- **Problem statement**
Copy out, in full, each line below that contains the string "axis".

======== Stored data ========

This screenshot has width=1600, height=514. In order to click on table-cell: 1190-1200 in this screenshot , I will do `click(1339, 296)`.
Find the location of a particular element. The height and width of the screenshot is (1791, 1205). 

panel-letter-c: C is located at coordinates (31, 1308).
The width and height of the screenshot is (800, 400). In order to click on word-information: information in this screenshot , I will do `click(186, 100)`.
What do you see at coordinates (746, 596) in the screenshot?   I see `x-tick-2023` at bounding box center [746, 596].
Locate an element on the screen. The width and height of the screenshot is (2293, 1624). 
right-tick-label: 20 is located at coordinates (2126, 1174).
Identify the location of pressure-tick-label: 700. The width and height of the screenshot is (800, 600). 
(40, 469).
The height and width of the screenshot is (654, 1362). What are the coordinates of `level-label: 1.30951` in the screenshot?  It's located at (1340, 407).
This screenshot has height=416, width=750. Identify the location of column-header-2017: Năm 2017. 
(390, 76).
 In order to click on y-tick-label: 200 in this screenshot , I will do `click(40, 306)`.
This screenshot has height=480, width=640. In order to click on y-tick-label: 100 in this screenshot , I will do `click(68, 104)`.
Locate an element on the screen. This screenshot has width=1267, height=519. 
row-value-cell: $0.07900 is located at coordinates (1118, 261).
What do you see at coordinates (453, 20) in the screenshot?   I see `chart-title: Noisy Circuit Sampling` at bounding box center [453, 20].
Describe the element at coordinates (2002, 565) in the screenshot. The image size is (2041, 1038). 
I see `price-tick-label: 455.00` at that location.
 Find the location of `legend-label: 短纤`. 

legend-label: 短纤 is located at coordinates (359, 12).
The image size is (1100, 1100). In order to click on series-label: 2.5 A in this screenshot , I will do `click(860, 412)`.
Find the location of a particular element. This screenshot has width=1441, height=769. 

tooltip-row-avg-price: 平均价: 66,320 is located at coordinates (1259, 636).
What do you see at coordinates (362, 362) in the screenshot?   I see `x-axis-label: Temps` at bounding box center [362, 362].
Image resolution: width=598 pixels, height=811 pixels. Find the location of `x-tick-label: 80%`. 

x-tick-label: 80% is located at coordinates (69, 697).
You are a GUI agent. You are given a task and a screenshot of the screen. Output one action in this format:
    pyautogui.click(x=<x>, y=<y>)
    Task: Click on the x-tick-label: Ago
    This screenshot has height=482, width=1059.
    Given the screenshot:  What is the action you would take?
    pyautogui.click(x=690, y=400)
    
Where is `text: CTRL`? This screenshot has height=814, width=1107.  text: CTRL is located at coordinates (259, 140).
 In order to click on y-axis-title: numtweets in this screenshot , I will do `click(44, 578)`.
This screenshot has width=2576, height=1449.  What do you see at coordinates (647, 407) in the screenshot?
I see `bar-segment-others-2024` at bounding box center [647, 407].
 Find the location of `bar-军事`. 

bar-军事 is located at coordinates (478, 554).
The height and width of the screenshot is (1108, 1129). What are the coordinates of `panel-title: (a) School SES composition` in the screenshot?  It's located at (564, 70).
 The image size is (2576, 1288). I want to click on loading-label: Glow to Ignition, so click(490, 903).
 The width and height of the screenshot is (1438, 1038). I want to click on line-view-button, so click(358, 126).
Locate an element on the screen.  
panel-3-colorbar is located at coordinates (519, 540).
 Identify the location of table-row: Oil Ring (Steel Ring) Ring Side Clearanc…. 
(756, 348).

========

- **Task answer**
What do you see at coordinates (362, 362) in the screenshot?   I see `x-axis-label: Temps` at bounding box center [362, 362].
 In order to click on y-axis-title: numtweets in this screenshot , I will do `click(44, 578)`.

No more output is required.